This is the second in an ongoing series of articles where I discuss what I feel are keys to successful investing. It is based on a post that provides a summary of the ten keys that individual investors should use to identify profitable stock trades. (Click here to read the original post)

With this second post, we will continue along the path of finding stocks that seem to have some potential. The first post in this series discussed how to use unusual activity to identify investing ideas. This post will focus on the use of stock screeners.

Key #2: if you think you know what characteristics make a good investment, use a stock screener to get a list of stocks matching your specific criteria.

There are two kinds of screeners: those that are pre-built and those that are configurable.

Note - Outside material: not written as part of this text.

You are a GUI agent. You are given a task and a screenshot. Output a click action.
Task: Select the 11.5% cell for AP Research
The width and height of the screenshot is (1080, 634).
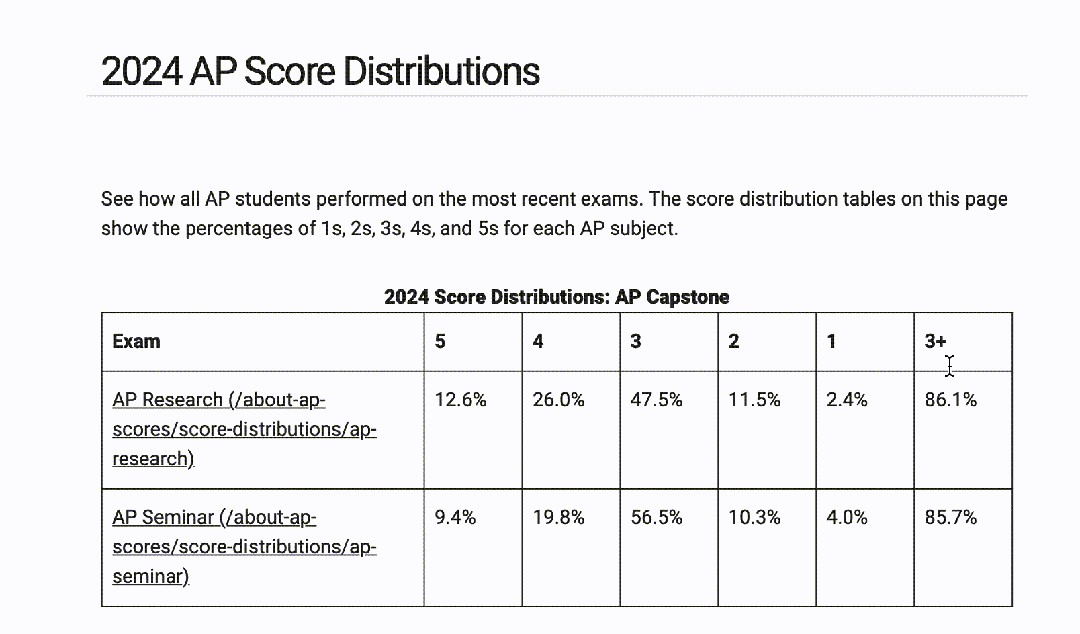[754, 400]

Among the ones that are pre-built, you will find that different sites provide different variations and it is worthwhile to know which site offers which screener. This way, when you are looking for a particular kind of investment you will know where to look first for the simplest solution.

There is a similar situation with respect to interactive, configurable screeners. Some have more capabilities than others or just plain different characteristics than others. Once again, it is useful to try a bunch of them and settle on a few that you return to and learn to use really well.

To start off, we need to define what characteristics we feel are important enough to use in our screener. First, let's start by saying we are looking for a profitable company. Second, we would like it to be a large-cap stock; ie, at least $5B market capitalization. Third, we would like to see a per share price of at least $10. Fourth, let's say we would like to see earnings or sales growth of at least 10% or 20% year-over-year. This kind of screen will tend to identify companies already in an up-trend.

A Simple Stock Screener

Let's start with the screener at AOL. In order to plug in our criteria, though, we will need to do some interpretation. We say we are looking for a profitable company. With this screener, that could translate into one of a couple different criteria. We will use EPS = $.25 to $.75. Market Capitalization is one of the criteria so we just choose Large-Cap. We will choose a stock price range of $10 to $25. Finally we choose 1 year sales growth of 10% to 25%. This combination fairly well matches the criteria we set forth in the introduction.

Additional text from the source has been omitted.